With Meilisearch, you just need to build an array of strings. So the code that creates the filters now looks more like this:
const filters = ['workStatus = ACTIVE'] as (string | string[])[];if (params.excludedUserIds.length) { filters.push(`userId NOT IN [${params.excludedUserIds}]`);}if (params.gender.length) { const arr = ['gender NOT EXISTS']; for (const gender of params.gender) { arr.push(`gender = ${gender}`); } filters.push(arr);}Much more readable, more digestible, way easier to debug.
The eagle-eyed among you might have noticed that we have defined the filter array type as (string | string[])[], so either an array of strings or string arrays. Nested arrays are the Meilisearch way of defining OR clauses.

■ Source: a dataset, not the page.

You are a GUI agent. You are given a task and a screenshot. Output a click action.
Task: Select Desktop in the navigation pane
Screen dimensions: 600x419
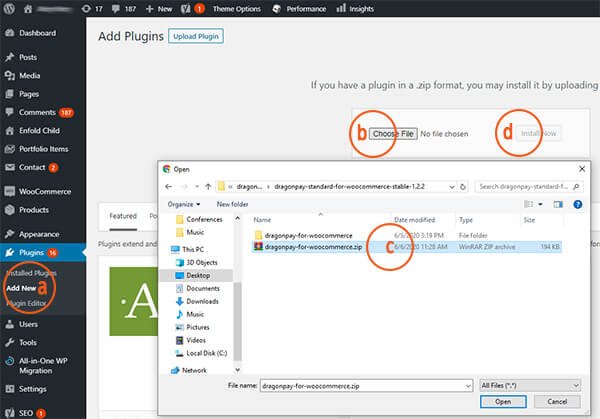[198, 274]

So the statements in the first level array will be treated as AND while all nested arrays are treated as OR.
Conclusion
At this point, you might be wondering if I’m getting paid for all this praise. I am not, after experiencing the vast difference in productivity between the two search engines, I just had to write about it.
In the title of this blog post, I promised to also show the bad I encountered while making the switch. I could not really find any, other than the fact that it’s actually called indexes and not indices. I stumble across this every single time I have to write a direct API call…
I am using Meilisearch in three different production projects at the moment and it will for sure be my search engine of choice for the foreseeable future.